Jakarta. The Foreign Affairs Ministry said Chinese authorities are continuing investigation into the sea burials of Indonesian crew workers on Chinese fishing vessels last month.
"Our embassy in Beijing sent a diplomatic note to the Chinese Foreign Ministry on May 19. They informed us the investigation was still ongoing," the ministry's citizen protection director Judha Nugraha said on Wednesday.
A video posted on Facebook by Suwarno Cano Swe on May 15 showed the dead body of another Indonesian fisherman, identified by his initial H., being dumped into the sea from a different Chinese fishing boat.
H. died after allegedly being physically abused on the boat, where the working condition was described as slave-like.
Suwarno said H. was repeatedly hit with wood planks, steel rods, glass bottles and electrocuted.
"He died on Jan. 16 and was dumped overboard in Somali territorial waters," Judha said.
At least three other Indonesian crew workers had died on Chinese fishing vessels after receiving inhuman treatment and had their bodies thrown into the sea.
Around 50 other Indonesian crew workers have been forced to work in slave-like conditions on other Chinese fishing vessels.
Judha said the ministry is having trouble tracking Indonesian crew workers on foreign fishing boats since many of them are undocumented.
"Many of these migrant workers are not documented in our database. They don't know how to register in the system when they work abroad," he said.
Migrant Care Executive Director Wahyu Susilo said many agencies send these crew workers to work on boats all over the world without going through the official red tapes.
The procedure to earn a permit to work abroad from the Indonesian government is complicated. Applicants must submit multiple documents to the Workforce Ministry, the Indonesian Migrant Worker Protection Agency (BP2MI) and the Transportation Ministry.

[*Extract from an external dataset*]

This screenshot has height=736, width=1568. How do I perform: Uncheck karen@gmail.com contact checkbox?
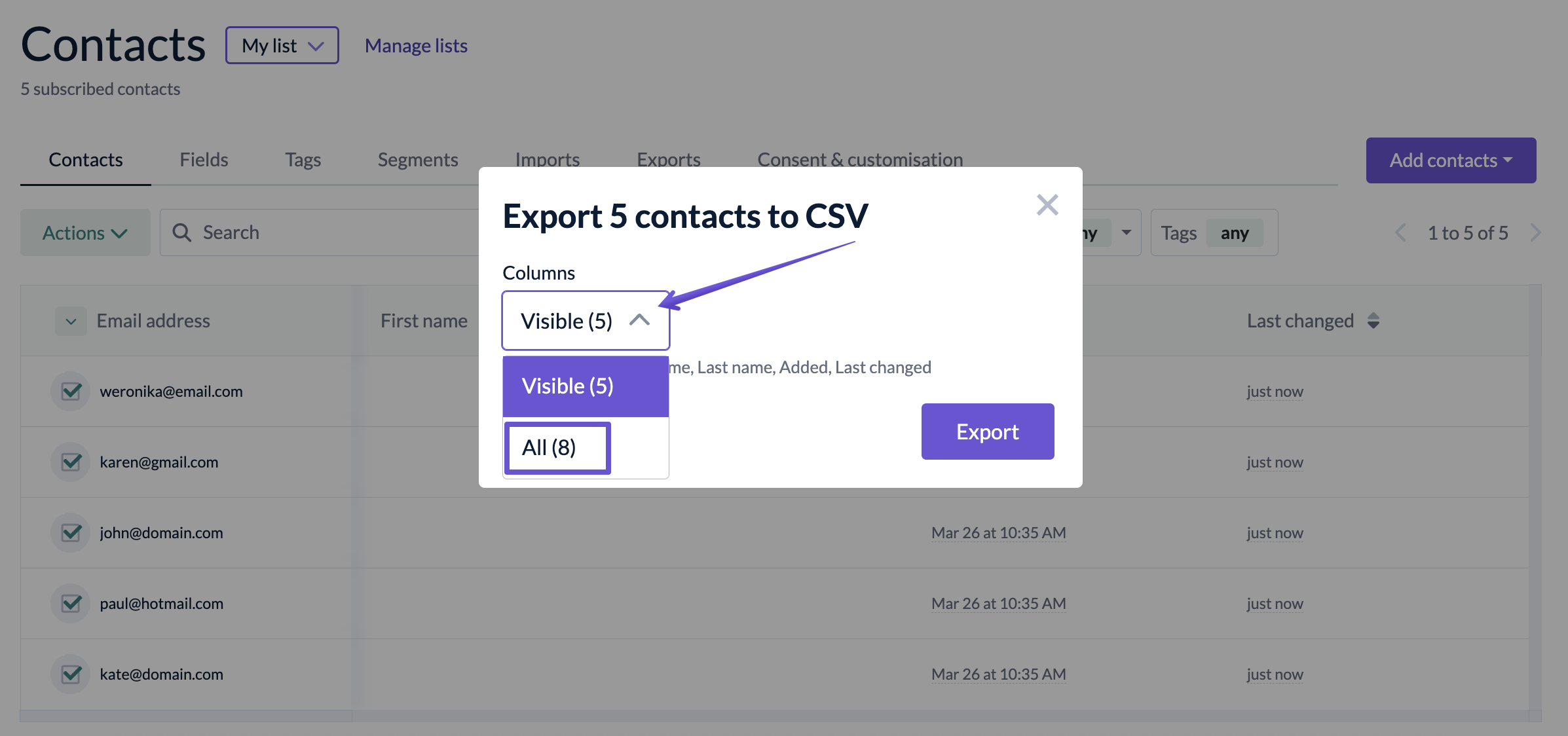click(x=71, y=462)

"The bureaucracy is complicated and many workers don't have the required documents. They look for a shortcut and often fall prey to human trafficking," Wahyu said.
Wahyu said Indonesia should issue a government regulation to protect migrant workers in the maritime sector.
Currently, a total of 2.9 million Indonesians work abroad, of which 9,404 are documented ship crew workers.